Los esfuerzos de rescate se centraban en la ciudad de Van y en la localidad de Ercis, 100 kilómetros al norte, pero también se estimaban cientos de muertos en pueblos remotos con casas de adobe. El sismo tuvo una magnitud de 7,2 y fue el más fuerte en una década en la región.

Los desesperados sobrevivientes pedían ayuda debajo de pilas de cemento y piezas de metal, algunos usando teléfonos celulares para avisar a sus amigos que estaban vivos. Los equipos de rescatistas, ayudados por máquinas excavadoras y soldados, trabajaban a contrarreloj en Van y Ercis.

Miles de personas se quedaron sin hogar por el terremoto y tuvieron que pasar una segunda noche a la intemperie en la ventosa región de Van, soportando temperaturas heladas.

Algunas familias se agruparon alrededor de fogatas y otros grupos durmieron en carpas instaladas en un estadio de fútbol, donde recibieron suministros de agencias humanitarias.

La agencia de desastres de la ONU dijo que casi 1.000 edificios colapsaron. Un portavoz de la Media Luna Roja indicó que la agencia se estaba preparando para dar refugio a unas 40.000 personas, aunque hasta el momento era imposible calcular cuántas necesitaban un techo.

Algunos residentes de Van y pueblos aledaños se quejaron por la falta de asistencia del Gobierno, a pesar del envío de tropas, cocinas móviles y hasta 13.000 carpas.

"Tenemos que acomodar a 37 personas en una carpa", dijo Giyasettin Celen, un joven de 29 años que perdió a tres miembros de su familia en Dogonu Koyu, un pueblo al lado del lago Van donde indicó que murieron 15 personas.

Durante el día, los equipos sacaron a personas vivas de entre los escombros.

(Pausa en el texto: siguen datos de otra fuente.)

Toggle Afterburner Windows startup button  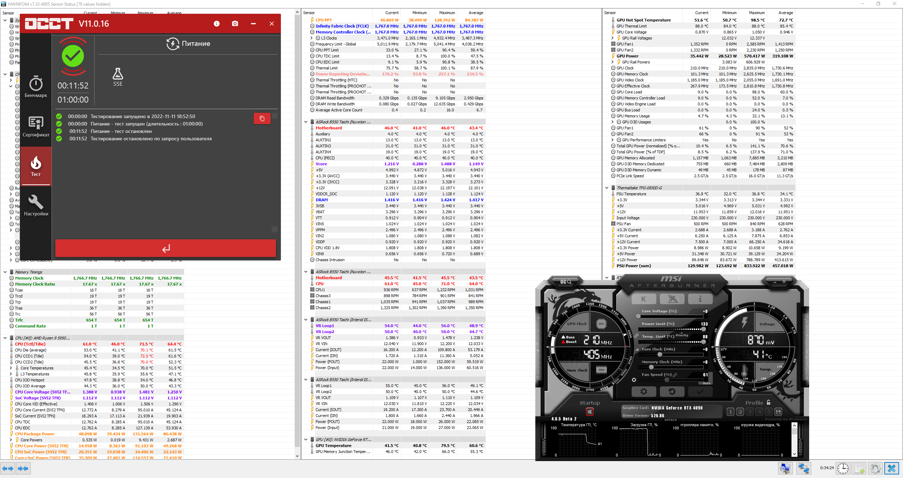click(590, 412)
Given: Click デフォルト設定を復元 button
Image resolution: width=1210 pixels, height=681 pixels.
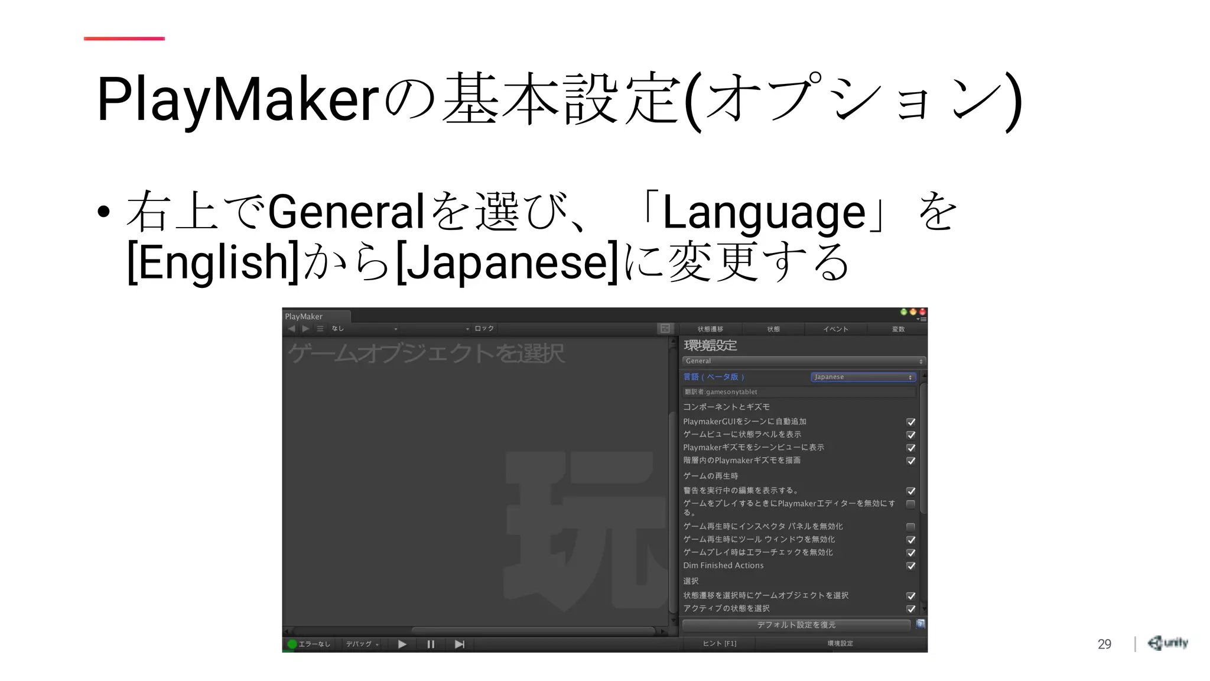Looking at the screenshot, I should [796, 625].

Imágenes de Reuters Televisión captadas en Ercis mostraban a rescatistas tratando de liberar a un niño, de unos 10 años, atrapado bajo un trozo de concreto.

"Ten paciencia, ten paciencia", le suplicaban mientras el muchacho sollozaba. Las manos sin vida de un adulto, con un anillo de matrimonio, eran visibles a pocos centímetros de su rostro.

GRUAS EXTRAEN ESCOMBROS

En Van, una ciudad de un millón de habitantes ubicada junto a un lago rodeado por montañas nevadas, las grúas removían los escombros desde un edificio derrumbado de seis pisos donde residentes locales dijeron que hay 70 personas atrapadas.

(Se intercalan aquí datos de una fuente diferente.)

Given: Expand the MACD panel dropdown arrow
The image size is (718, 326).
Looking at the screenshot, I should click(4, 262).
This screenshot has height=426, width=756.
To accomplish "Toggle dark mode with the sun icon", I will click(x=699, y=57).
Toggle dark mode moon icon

El primer ministro Tayyip Erdogan voló a Van para evaluar directamente la escala del desastre en un área propensa a los sismos, donde operan activamente los militantes del Partido de los Trabajadores del Kurdistán (PKK).

Erdogan dijo que teme lo peor para los habitantes de las áreas rurales adyacentes, que aún no fueron ubicados.

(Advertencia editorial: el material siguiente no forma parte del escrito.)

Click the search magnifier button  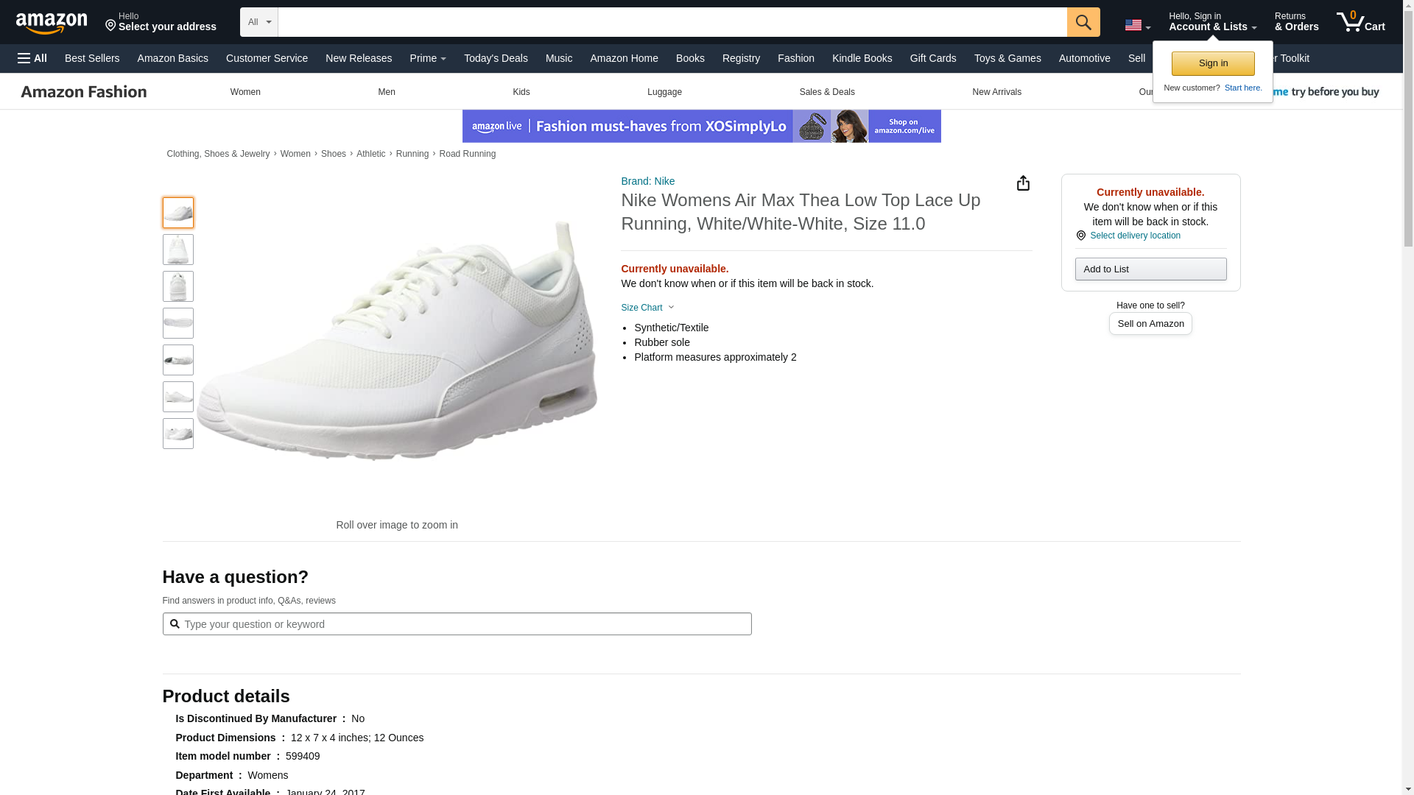(1083, 22)
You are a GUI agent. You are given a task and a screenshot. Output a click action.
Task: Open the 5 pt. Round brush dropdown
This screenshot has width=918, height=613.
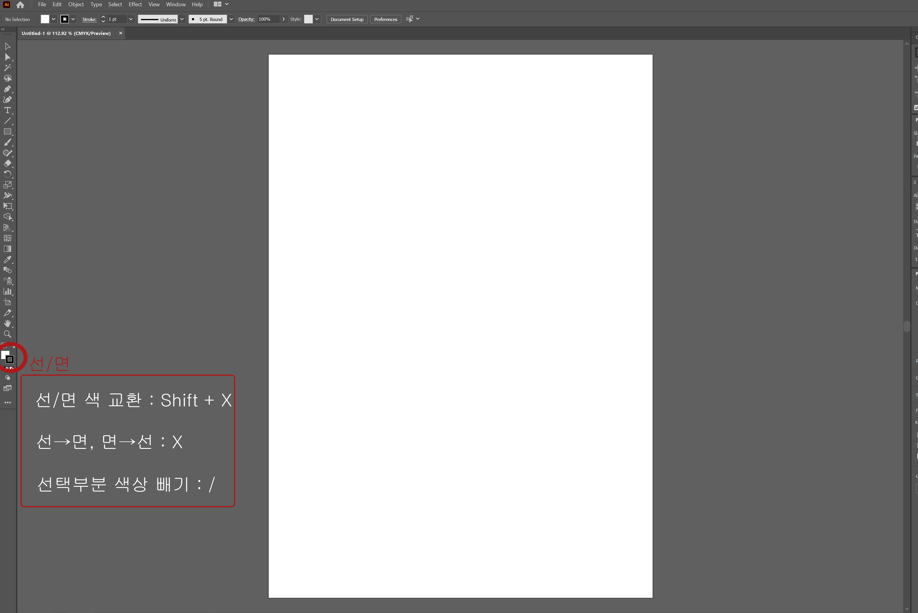pos(231,19)
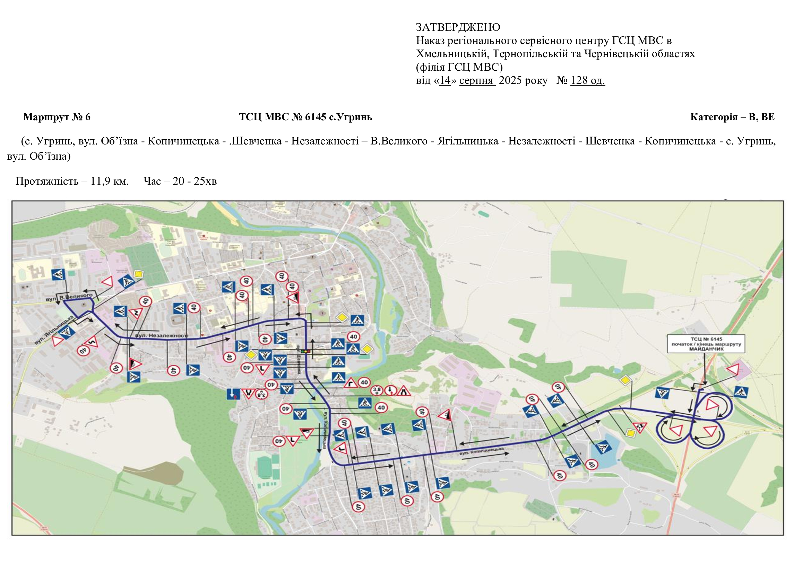
Task: Click the Категорія – В, ВЕ text
Action: 732,117
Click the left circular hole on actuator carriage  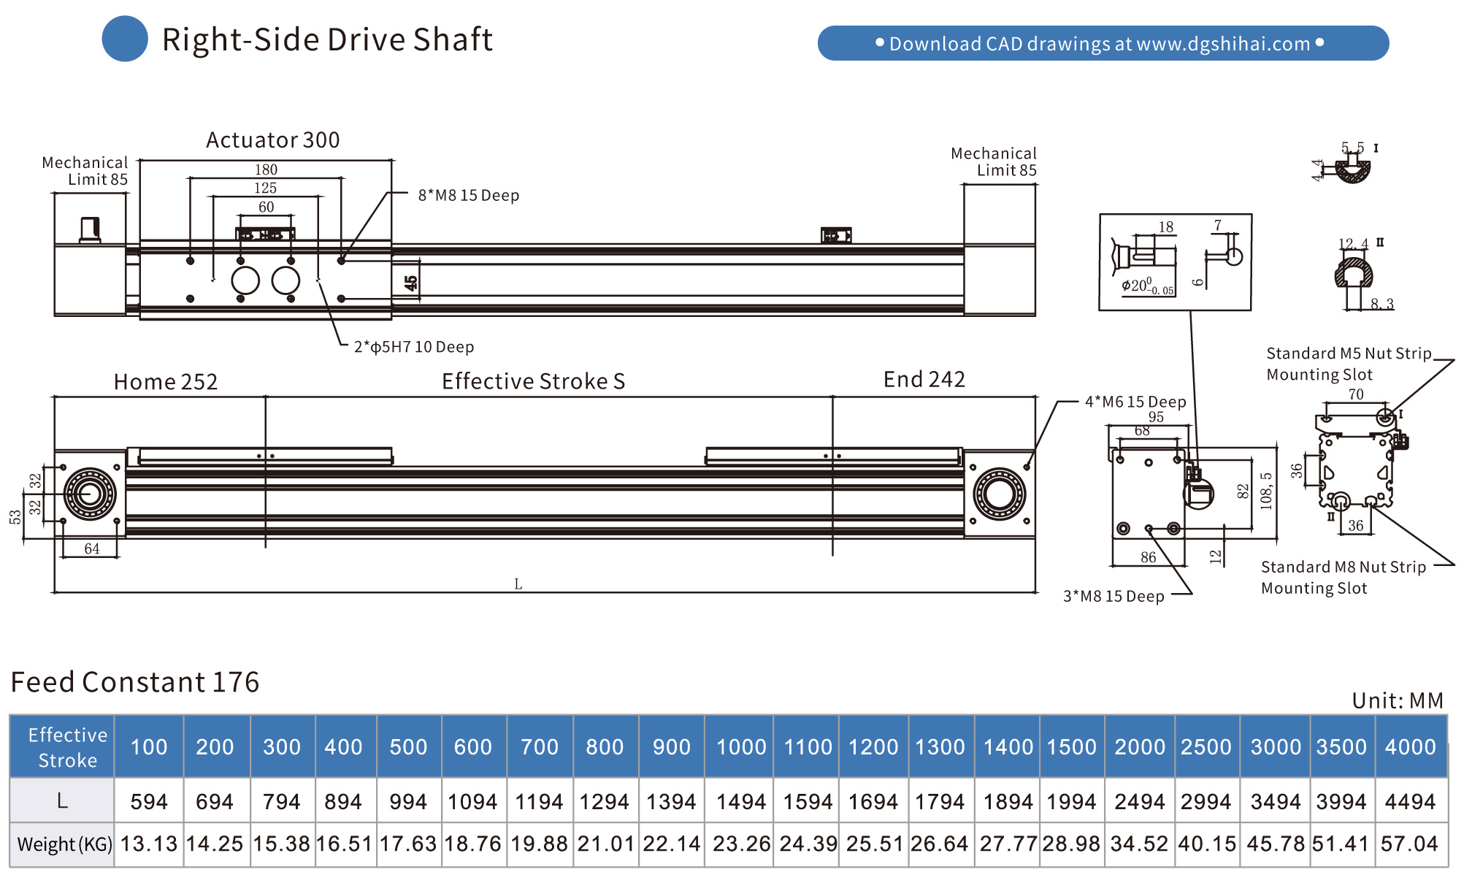(245, 280)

"Los problemas más graves ahora son las aldeas cerca de Van porque las construcciones son de adobe. Son más vulnerables a los sismos. Debo decir que casi todas las construcciones en esos pueblos están destrozadas", señaló en una rueda de prensa televisada poco después de la medianoche del lunes.

El viceprimer ministro, Bulent Arinc, dijo que la cifra de muertos llegó a 279, con 1.300 heridos y más desaparecidos.

Con 55 edificios desplomados, incluido una residencia de estudiantes, el nivel de destrucción en Ercis, una ciudad de 100.000 habitantes, era mucho mayor que en Van, donde pocas estructuras se vinieron abajo.

Los rescatistas luchaban por operar a toda marcha, con la electricidad cortada al caer la noche en las ciudades y poblados de la árida estepa Anatolian.

Más de 200 replicas han sacudido a la región desde que ocurrió el terremoto a las 1041 GMT del domingo.